About this exercise:
Set down each record below exactly as it stands. Pictures are not part of the copy.

(Screenshot grounding data)
++++++++++

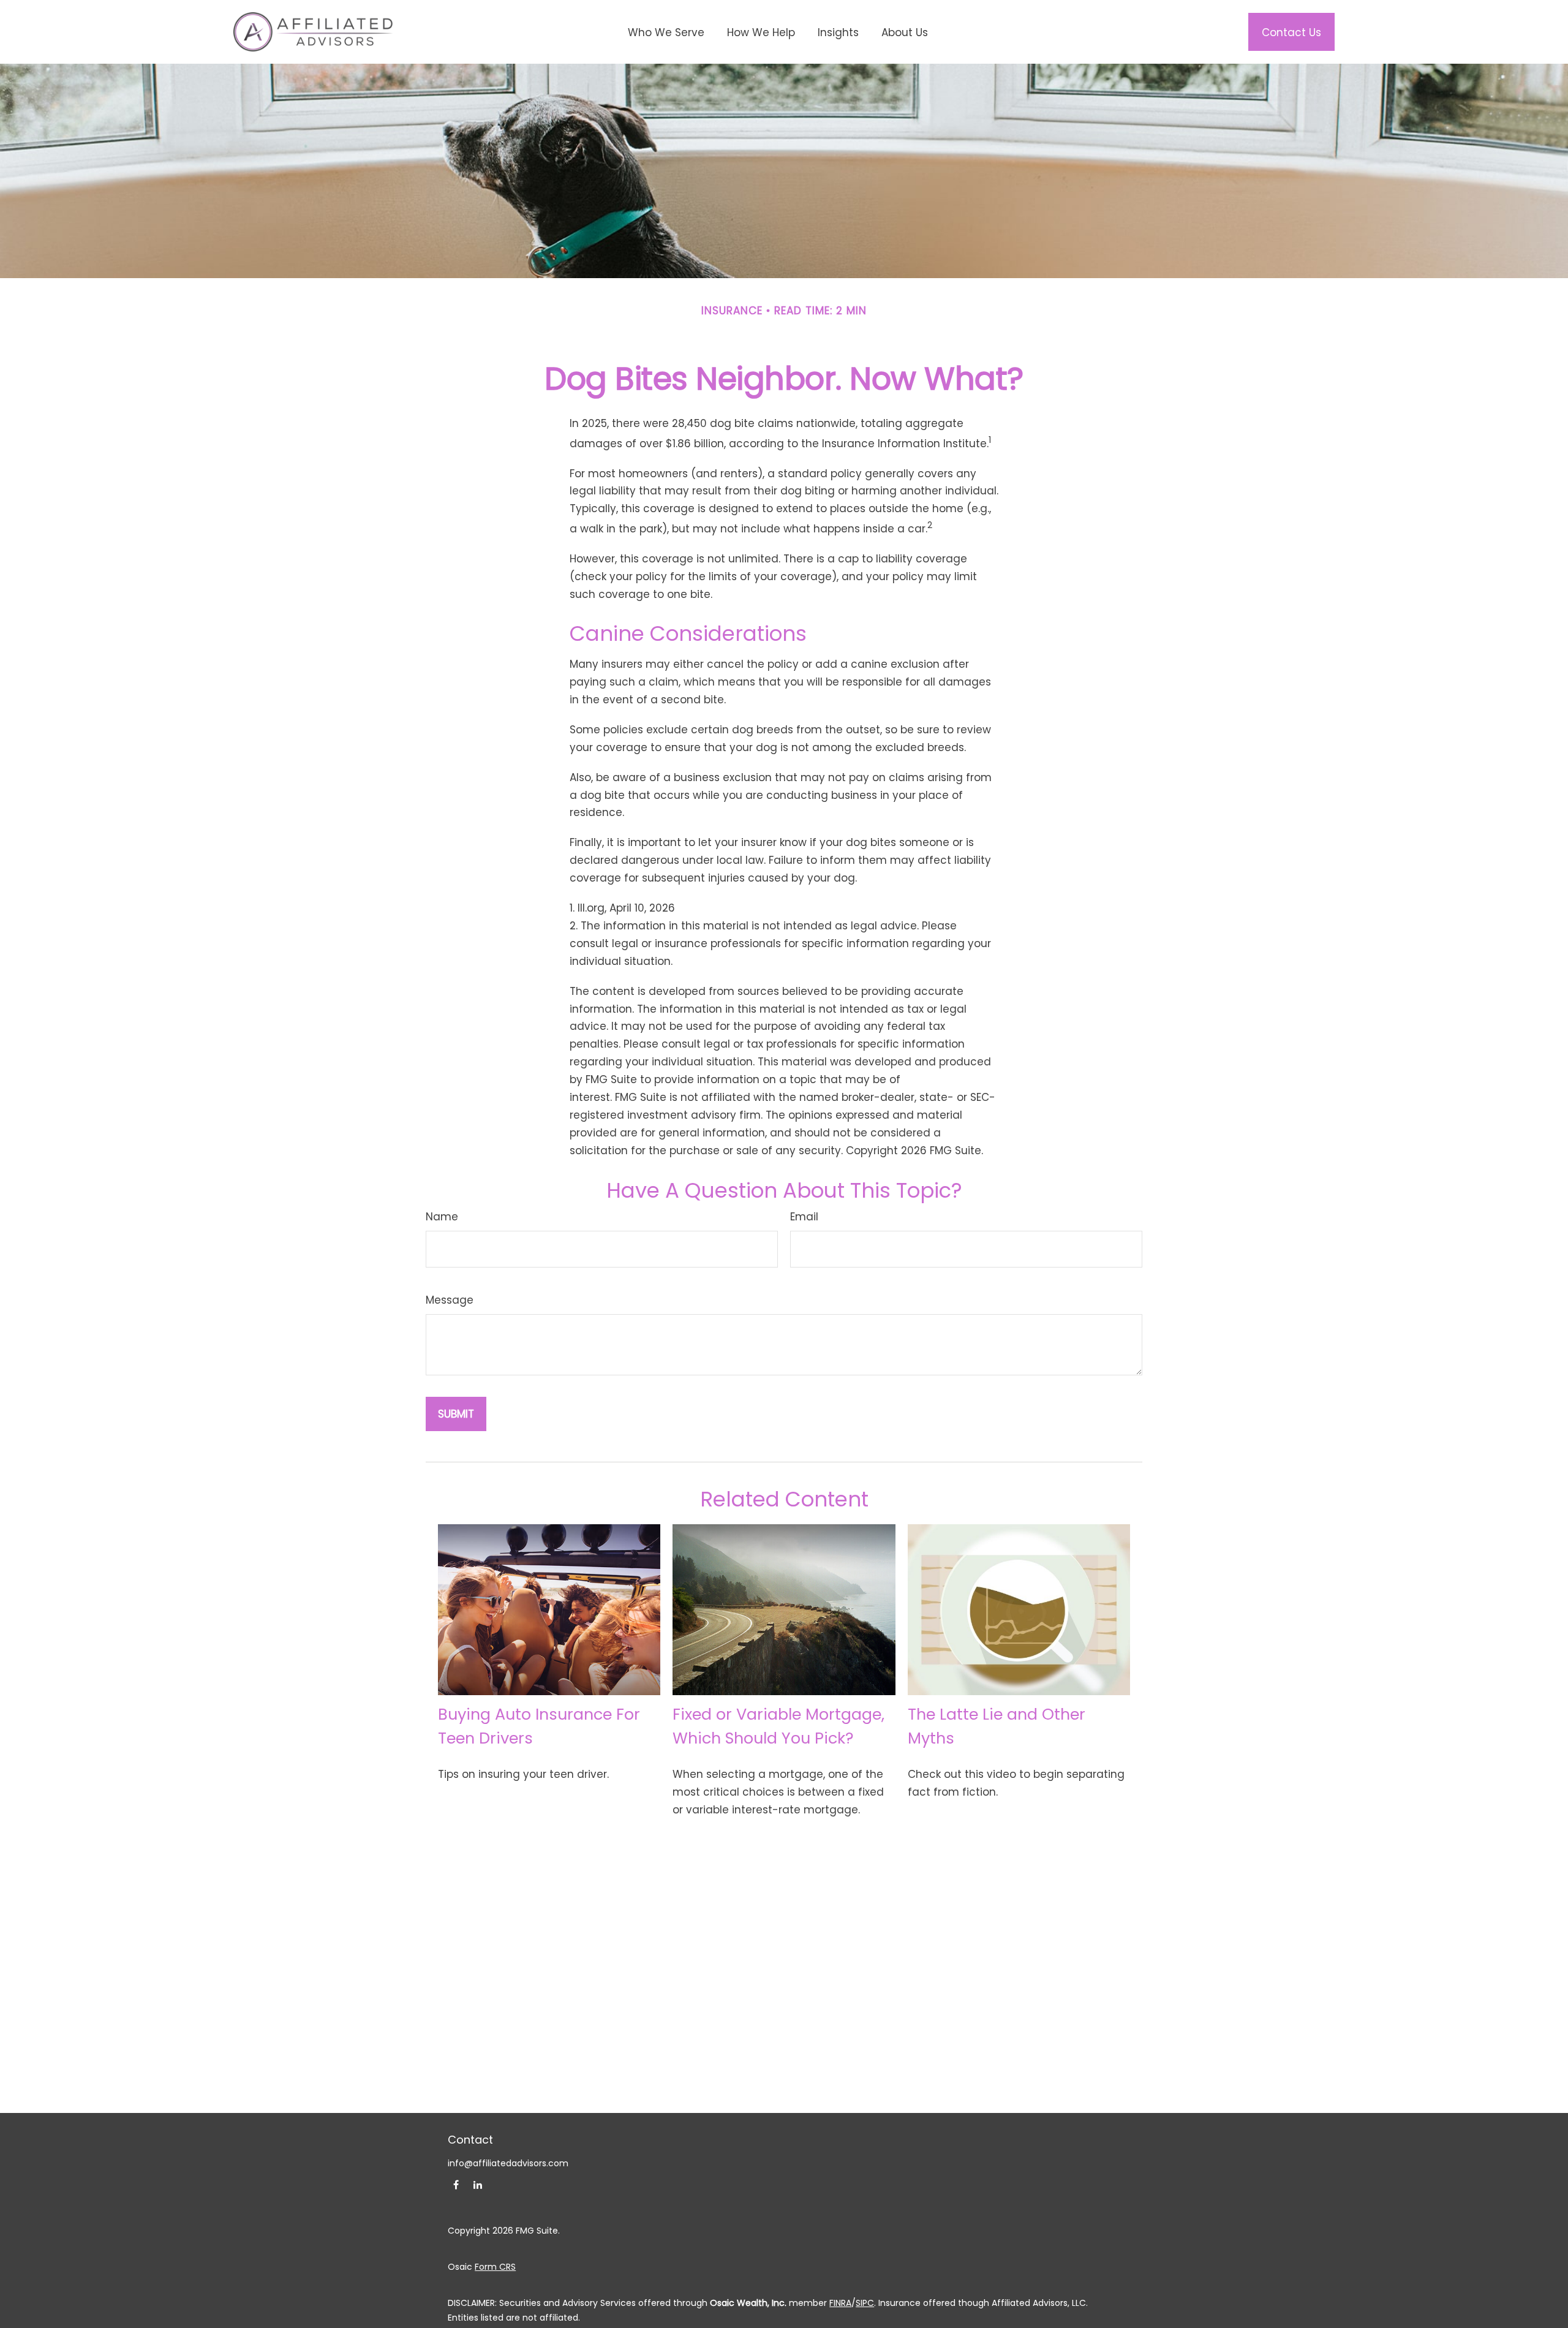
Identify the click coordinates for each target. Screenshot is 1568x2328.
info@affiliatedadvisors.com (508, 2163)
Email (804, 1216)
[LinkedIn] (477, 2184)
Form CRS (495, 2267)
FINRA (840, 2303)
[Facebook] (456, 2184)
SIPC (865, 2303)
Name (442, 1216)
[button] (666, 31)
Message (449, 1300)
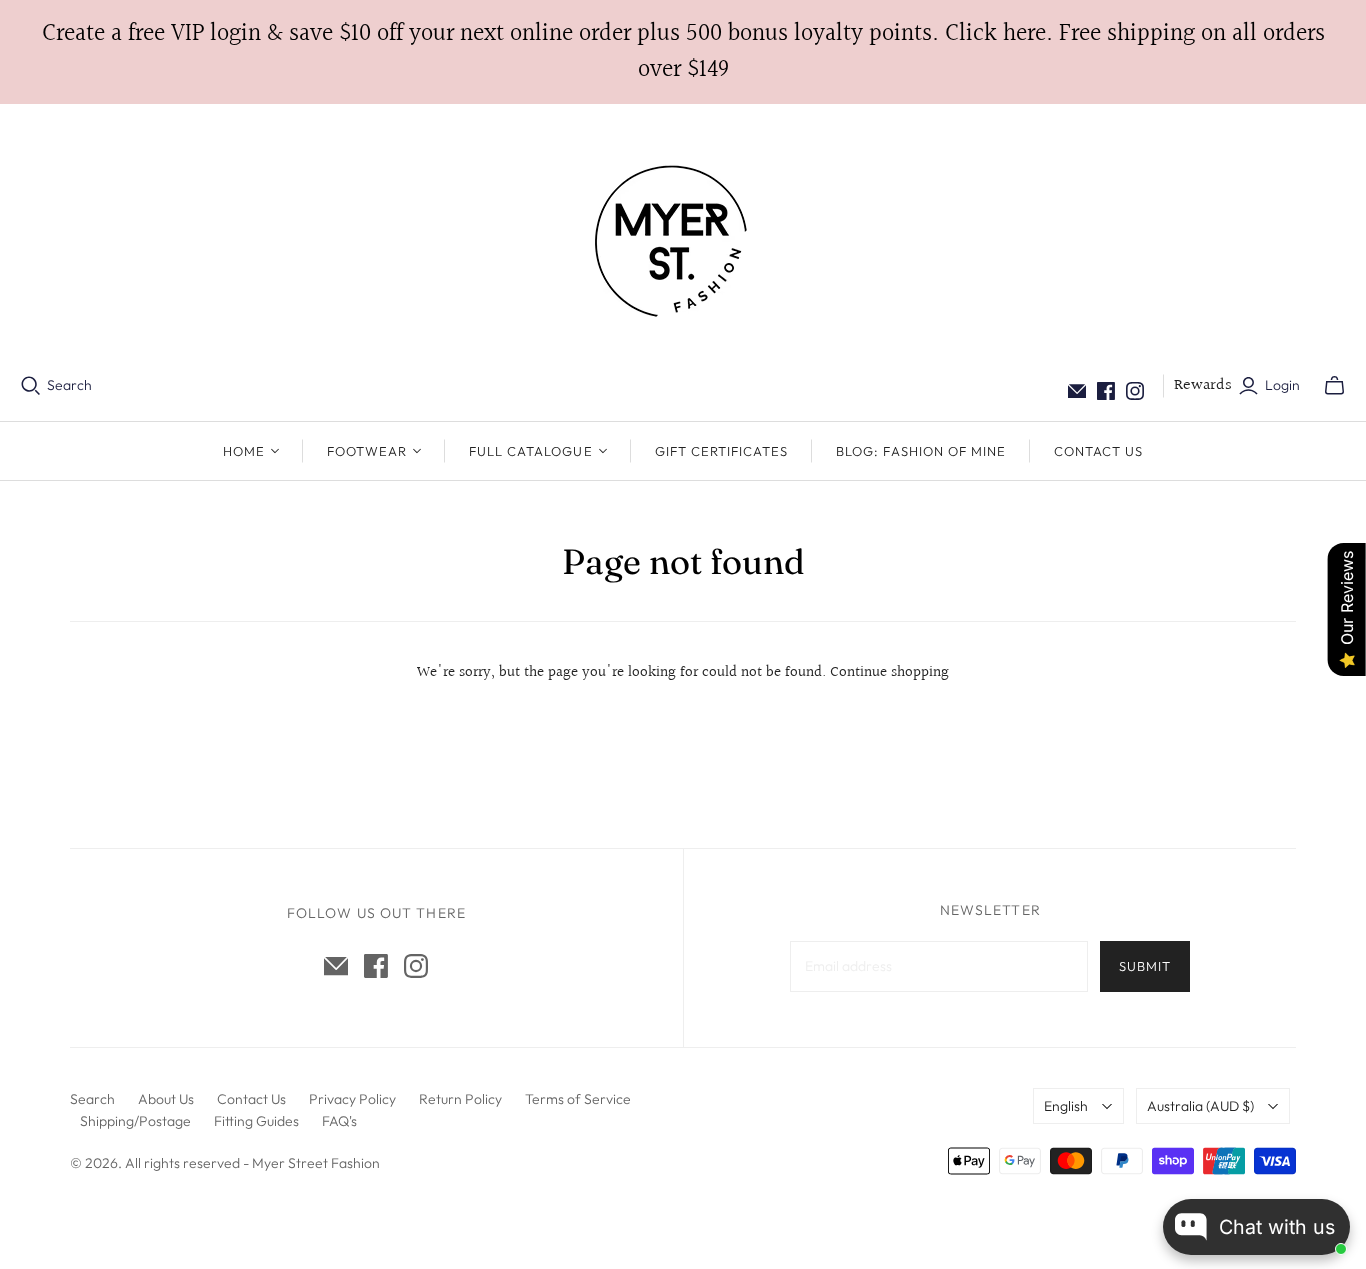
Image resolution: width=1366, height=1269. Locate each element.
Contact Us (1098, 451)
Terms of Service (578, 1099)
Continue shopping (889, 672)
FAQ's (339, 1121)
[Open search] (31, 386)
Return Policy (460, 1099)
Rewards (1203, 385)
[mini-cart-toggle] (1334, 386)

++++++++++

Written answer:
Identify the click coordinates for each target. Screenshot is 1568x2328.
info@affiliatedadvisors.com (508, 2163)
Email (804, 1216)
[LinkedIn] (477, 2184)
Form CRS (495, 2267)
FINRA (840, 2303)
[Facebook] (456, 2184)
SIPC (865, 2303)
Name (442, 1216)
[button] (666, 31)
Message (449, 1300)
Image resolution: width=1366, height=1269. Locate each element.
Contact Us (1098, 451)
Terms of Service (578, 1099)
Continue shopping (889, 672)
FAQ's (339, 1121)
[Open search] (31, 386)
Return Policy (460, 1099)
Rewards (1203, 385)
[mini-cart-toggle] (1334, 386)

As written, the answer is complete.